### Problem details
Every line in the records below with the string "computer" is to be copied out.

(Records drawn from a dataset)

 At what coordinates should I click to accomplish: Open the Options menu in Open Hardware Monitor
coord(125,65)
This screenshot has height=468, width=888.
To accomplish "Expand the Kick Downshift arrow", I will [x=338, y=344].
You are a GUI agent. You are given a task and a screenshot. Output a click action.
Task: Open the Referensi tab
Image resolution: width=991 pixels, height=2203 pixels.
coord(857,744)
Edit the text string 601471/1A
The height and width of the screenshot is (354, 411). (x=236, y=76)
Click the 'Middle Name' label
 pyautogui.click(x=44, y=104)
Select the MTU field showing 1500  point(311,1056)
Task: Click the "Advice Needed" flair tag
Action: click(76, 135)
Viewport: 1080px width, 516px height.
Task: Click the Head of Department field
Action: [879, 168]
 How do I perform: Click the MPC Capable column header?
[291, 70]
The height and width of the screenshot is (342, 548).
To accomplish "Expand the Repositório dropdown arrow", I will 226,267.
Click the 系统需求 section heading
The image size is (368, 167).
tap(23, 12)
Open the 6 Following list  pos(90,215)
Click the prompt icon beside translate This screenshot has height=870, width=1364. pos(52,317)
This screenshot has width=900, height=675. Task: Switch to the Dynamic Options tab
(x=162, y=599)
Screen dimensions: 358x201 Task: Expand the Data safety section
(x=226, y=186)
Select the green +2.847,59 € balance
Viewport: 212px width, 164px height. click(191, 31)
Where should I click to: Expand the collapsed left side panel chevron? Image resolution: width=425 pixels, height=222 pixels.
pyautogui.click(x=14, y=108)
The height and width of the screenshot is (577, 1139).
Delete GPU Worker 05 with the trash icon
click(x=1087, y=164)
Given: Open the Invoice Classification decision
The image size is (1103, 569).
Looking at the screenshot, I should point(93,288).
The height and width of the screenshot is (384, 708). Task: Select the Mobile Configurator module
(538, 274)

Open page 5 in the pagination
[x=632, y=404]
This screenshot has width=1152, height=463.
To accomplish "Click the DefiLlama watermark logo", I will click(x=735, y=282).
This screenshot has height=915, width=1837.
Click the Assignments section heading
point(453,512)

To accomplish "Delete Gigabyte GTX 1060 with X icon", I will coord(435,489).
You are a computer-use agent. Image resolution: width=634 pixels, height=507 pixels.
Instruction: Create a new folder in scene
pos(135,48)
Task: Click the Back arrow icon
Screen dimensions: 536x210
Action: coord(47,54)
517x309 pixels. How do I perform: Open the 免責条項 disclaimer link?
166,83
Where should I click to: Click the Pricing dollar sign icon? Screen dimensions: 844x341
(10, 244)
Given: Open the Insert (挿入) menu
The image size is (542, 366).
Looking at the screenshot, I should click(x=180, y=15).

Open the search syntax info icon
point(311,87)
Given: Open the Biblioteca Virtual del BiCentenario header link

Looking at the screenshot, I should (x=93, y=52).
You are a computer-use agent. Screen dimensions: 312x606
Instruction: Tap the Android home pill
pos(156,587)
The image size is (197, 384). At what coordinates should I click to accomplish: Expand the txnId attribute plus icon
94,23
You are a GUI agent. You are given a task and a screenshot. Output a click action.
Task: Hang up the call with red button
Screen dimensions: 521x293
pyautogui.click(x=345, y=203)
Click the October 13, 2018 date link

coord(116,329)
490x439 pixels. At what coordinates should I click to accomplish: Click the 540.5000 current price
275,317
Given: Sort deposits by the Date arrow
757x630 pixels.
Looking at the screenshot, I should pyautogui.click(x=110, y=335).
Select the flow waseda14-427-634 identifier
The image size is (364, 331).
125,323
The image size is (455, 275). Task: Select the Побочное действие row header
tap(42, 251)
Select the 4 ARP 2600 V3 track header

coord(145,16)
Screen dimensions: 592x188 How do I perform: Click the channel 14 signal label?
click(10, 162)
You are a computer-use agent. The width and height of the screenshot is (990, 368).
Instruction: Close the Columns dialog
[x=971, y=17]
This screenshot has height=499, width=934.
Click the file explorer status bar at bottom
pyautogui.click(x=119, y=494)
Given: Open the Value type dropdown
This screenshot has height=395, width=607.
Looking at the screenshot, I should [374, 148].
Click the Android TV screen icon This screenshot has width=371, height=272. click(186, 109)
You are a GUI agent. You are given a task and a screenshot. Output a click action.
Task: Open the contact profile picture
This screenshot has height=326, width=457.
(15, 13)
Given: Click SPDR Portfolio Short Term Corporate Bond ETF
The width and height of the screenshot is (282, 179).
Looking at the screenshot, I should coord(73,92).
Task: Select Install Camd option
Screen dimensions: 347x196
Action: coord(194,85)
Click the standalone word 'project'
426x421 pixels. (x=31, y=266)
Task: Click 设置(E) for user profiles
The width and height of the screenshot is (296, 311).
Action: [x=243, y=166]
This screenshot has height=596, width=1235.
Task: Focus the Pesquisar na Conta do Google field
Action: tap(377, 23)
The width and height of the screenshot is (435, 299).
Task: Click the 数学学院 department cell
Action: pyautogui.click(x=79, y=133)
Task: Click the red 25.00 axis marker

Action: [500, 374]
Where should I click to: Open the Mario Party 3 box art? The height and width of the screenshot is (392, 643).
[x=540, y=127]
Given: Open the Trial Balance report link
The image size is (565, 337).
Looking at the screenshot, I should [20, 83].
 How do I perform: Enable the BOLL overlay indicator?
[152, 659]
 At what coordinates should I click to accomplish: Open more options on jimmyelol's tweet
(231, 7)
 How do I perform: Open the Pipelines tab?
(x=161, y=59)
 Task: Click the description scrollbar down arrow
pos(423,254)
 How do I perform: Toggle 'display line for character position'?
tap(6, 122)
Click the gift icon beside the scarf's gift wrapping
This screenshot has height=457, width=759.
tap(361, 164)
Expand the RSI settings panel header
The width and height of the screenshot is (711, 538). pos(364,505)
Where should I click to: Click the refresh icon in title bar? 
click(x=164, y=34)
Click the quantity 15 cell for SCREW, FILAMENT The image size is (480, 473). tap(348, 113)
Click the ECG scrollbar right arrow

### Answer to the problem
You are a computer-use agent. Image resolution: width=634 pixels, height=507 pixels.
You are a computer-use agent. Screen dimensions: 312x606
You are a computer-use agent. The width and height of the screenshot is (990, 368).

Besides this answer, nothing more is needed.